Date Published: May 29, 2019
Publisher: Public Library of Science
Author(s): Kyosuke Yamamoto, Rongling Wu.
Convolutional neural networks (CNNs) can not only classify images but can also generate key features, e.g., the Google neural network that learned to identify cats by simply watching YouTube videos, for the classification. In this paper, crop models are distilled by CNN to evaluate the ability of deep learning to identify the plant physiology knowledge behind such crop models simply by learning. Due to difficulty in collecting big data on crop growth, a crop model was used to generate datasets. The generated datasets were fed into CNN for distillation of the crop model. The models trained by CNN were evaluated by the visualization of saliency maps. In this study, three saliency maps were calculated using all datasets (case 1) and using datasets with spikelet sterility due to either high temperature at anthesis (case 2) or cool summer damage (case 3). The results of case 1 indicated that CNN determined the developmental index of paddy rice, which was implemented in the crop model, simply by learning. Moreover, CNN identified the important individual environmental factors affecting the grain yield. Although CNN had no prior knowledge of spikelet sterility, cases 2 and 3 indicated that CNN realized about paddy rice becoming sensitive to daily mean and maximum temperatures during specific periods. Such deep learning approaches can be used to accelerate the understanding of crop models and make the models more portable. Moreover, the results indicated that CNN can be used to develop new plant physiology theories simply by learning.

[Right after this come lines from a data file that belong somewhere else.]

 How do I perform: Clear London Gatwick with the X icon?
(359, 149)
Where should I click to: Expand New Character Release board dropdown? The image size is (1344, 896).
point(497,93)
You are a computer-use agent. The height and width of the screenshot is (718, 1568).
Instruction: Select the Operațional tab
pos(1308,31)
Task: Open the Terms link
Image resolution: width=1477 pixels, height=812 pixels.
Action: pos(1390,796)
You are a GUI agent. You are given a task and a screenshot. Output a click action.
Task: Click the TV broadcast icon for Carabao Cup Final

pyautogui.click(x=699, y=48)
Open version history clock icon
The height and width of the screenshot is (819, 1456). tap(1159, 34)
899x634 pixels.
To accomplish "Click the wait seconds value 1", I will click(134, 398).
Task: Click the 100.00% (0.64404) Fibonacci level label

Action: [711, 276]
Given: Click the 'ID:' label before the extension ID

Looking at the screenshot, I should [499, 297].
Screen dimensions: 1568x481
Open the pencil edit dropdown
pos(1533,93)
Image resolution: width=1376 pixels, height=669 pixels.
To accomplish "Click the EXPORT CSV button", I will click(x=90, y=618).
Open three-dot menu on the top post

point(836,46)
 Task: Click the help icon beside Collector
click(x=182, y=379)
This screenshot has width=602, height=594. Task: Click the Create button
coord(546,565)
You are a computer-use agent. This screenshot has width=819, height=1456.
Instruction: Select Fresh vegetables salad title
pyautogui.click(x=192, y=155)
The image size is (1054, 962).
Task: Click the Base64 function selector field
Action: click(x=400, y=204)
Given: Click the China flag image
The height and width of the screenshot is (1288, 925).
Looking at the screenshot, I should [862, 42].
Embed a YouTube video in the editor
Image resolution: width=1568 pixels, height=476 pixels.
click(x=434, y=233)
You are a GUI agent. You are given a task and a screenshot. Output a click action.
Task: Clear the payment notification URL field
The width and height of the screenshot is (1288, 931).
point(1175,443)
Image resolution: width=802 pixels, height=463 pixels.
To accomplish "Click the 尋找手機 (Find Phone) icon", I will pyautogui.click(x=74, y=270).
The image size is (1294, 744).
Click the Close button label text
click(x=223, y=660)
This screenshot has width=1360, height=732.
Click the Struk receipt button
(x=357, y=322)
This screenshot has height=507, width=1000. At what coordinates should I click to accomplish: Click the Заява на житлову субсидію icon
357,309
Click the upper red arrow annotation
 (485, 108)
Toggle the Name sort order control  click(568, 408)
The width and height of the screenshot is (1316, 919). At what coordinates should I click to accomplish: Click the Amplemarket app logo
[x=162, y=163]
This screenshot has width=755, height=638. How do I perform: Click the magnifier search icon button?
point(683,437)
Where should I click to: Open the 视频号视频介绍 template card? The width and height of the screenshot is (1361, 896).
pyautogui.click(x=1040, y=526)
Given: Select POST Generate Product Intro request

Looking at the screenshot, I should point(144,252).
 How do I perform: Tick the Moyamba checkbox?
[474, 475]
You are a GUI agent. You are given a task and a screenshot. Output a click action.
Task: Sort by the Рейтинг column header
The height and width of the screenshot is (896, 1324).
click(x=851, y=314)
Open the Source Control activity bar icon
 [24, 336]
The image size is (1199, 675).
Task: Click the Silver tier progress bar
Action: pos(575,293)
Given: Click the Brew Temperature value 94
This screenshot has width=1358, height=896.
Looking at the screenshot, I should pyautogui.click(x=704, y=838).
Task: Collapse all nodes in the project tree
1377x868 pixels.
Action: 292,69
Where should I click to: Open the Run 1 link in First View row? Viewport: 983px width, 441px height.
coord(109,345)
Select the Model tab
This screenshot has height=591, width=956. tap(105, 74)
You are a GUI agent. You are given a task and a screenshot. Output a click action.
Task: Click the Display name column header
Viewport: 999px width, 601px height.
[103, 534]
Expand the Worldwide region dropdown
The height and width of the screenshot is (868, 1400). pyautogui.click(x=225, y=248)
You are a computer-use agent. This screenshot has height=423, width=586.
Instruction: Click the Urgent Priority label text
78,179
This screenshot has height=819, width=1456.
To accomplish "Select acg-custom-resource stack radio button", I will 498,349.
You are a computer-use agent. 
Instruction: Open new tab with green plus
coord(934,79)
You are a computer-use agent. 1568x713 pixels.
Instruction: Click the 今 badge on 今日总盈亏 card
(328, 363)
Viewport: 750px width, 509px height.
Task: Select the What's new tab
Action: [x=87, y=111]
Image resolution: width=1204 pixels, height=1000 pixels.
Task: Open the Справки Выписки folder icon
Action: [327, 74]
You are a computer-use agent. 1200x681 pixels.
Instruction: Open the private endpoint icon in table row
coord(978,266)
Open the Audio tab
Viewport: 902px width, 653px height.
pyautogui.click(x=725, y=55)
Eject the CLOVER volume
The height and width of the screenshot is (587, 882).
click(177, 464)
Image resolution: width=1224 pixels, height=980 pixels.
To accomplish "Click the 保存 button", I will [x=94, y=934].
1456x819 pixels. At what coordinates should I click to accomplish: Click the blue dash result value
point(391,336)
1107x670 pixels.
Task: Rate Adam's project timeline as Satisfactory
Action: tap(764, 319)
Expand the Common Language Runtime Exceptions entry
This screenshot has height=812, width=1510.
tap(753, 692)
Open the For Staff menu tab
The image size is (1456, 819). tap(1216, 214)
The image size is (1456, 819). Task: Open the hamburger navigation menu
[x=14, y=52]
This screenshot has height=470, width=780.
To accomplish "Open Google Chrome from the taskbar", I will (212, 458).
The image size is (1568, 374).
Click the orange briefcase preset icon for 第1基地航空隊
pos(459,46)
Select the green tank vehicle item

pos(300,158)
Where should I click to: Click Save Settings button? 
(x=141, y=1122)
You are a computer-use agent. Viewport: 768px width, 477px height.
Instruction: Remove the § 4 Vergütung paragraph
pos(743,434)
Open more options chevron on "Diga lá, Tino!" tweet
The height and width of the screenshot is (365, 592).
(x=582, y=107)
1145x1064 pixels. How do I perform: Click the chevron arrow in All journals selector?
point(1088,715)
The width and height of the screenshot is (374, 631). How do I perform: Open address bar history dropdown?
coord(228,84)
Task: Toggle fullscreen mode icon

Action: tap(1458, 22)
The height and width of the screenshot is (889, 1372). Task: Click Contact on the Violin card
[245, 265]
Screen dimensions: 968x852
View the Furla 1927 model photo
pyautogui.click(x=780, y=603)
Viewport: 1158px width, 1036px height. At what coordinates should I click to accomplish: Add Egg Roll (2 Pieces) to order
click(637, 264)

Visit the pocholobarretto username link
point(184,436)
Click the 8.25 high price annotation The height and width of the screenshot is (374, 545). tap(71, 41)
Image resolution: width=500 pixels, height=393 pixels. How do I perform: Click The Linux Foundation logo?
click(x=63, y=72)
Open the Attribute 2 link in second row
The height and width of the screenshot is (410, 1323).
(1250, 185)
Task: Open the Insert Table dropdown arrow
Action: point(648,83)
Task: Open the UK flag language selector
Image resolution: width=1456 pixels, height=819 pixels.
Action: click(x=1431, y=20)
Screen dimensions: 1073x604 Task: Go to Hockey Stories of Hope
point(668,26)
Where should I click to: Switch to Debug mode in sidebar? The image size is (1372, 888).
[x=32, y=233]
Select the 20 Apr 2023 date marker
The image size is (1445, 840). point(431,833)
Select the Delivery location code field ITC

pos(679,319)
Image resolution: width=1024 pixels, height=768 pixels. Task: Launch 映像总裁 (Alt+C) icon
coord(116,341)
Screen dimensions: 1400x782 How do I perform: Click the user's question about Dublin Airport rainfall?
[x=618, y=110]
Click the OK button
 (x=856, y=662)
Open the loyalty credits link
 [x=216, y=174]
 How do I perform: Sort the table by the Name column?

Recently, machine learning has experienced tremendous advancements. Deep learning has provided solutions to many tasks that could not be solved by conventional machine learning. One remarkable achievement of deep learning is AlphaGo  (developed by DeepMind), a computer program that plays the game Go and can beat professional human Go players without any handicaps.
Herein, distillation of crop models was conducted to investigate the ability of deep learning to find the plant physiology knowledge behind the distilled crop model from given data. Although most research utilizing machine learning in agriculture lacks sufficient data, this problem was overcome via simulations using crop models. Interestingly, the performance of the model generated by the distillation was analyzed. In addition, the learnings obtained by the model and determination of whether there were any cues related to plant physiological theories behind the distilled crop model were analyzed. CNN, a state-of-the-art method based on deep learning, was used for distillation.